» Da svolgere: Riscrivi il passo del brano sull'età adulta che parte dalle parole "DI SCEGLIERE e" e si chiude dopo "nell’educazione degli adulti.", cambiando "adolescente" in "ragazzo".
++++ Fonte ++++
Quando usciamo di casa per la prima volta, quando andiamo a vivere da soli, quando

iniziamo un percorso professionale, il matrimonio, la nascita di un figlio, la morte di una

persona cara.. sono eventi che segnano le nostre biografie! Nella realtà dei fatti è

ciascuno di noi che segna la proprietà di marcatori alle situazioni che gli capitano.

Individuare quali sono gli eventi marcatori spetta all’individuo, al soggetto. Il significato che

attribuiamo agli eventi è estremamente soggettivo.

Quindi in che senso la teoria di Levinson ci interessa?

Innanzitutto cade anche l’ultimo piedistallo delle teorie stadiali perché ciascuno è LIBERO

DI SCEGLIERE e decidere quali e quanti sono gli eventi marcatori; non ci sono riferimenti

specifici a delle età, è un percorso lineare in cui un evento marcatore può capitare in

QUALSIASI MOMENTO, vale tanto per un adolescente che per una persona adulta.

Ultimo aspetto che ci interessa: non potendo stabilire un ordine preciso ma facendo

riferimento alla vita delle persone introduciamo un approccio, quello AUTOBIOGRAFICO,

uno dei più utilizzati da qui in poi nell’educazione degli adulti.

Questi tre autori presi in esame non esauriscono il box legato alla costruzione psicologica

dell’età adulta, assolutamente, li prendiamo come esempi e riferimenti.

Parliamo ora della dimensione sociale: ambito ricco di spunti, indicazioni, letture, in

letteratura. Individuiamo come paletti due date: 1963 e 1983. Queste corrispondono alla

pubblicazione di due testi che possiamo assumere idealmente come due testi che offrono

delle letture sull’adultità piuttosto innovative. Già il fatto che vi fossero desti sulla

condizione adulta non era scontato, per di più offrono due letture originali che segnano un

assaggio teorico importante sulla condizione adulta. Inoltre arrivano da ambiti diversi:

ambito francese (1963) e americano (1983).
++++ Dati estratti ++++
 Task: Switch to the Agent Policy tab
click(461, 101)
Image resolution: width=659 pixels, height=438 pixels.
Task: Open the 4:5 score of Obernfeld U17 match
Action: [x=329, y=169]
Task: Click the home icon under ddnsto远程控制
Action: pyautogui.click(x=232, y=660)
++++
» Soluzione scritta:
DI SCEGLIERE e decidere quali e quanti sono gli eventi marcatori; non ci sono riferimenti

specifici a delle età, è un percorso lineare in cui un evento marcatore può capitare in

QUALSIASI MOMENTO, vale tanto per un ragazzo che per una persona adulta.

Ultimo aspetto che ci interessa: non potendo stabilire un ordine preciso ma facendo

riferimento alla vita delle persone introduciamo un approccio, quello AUTOBIOGRAFICO,

uno dei più utilizzati da qui in poi nell’educazione degli adulti.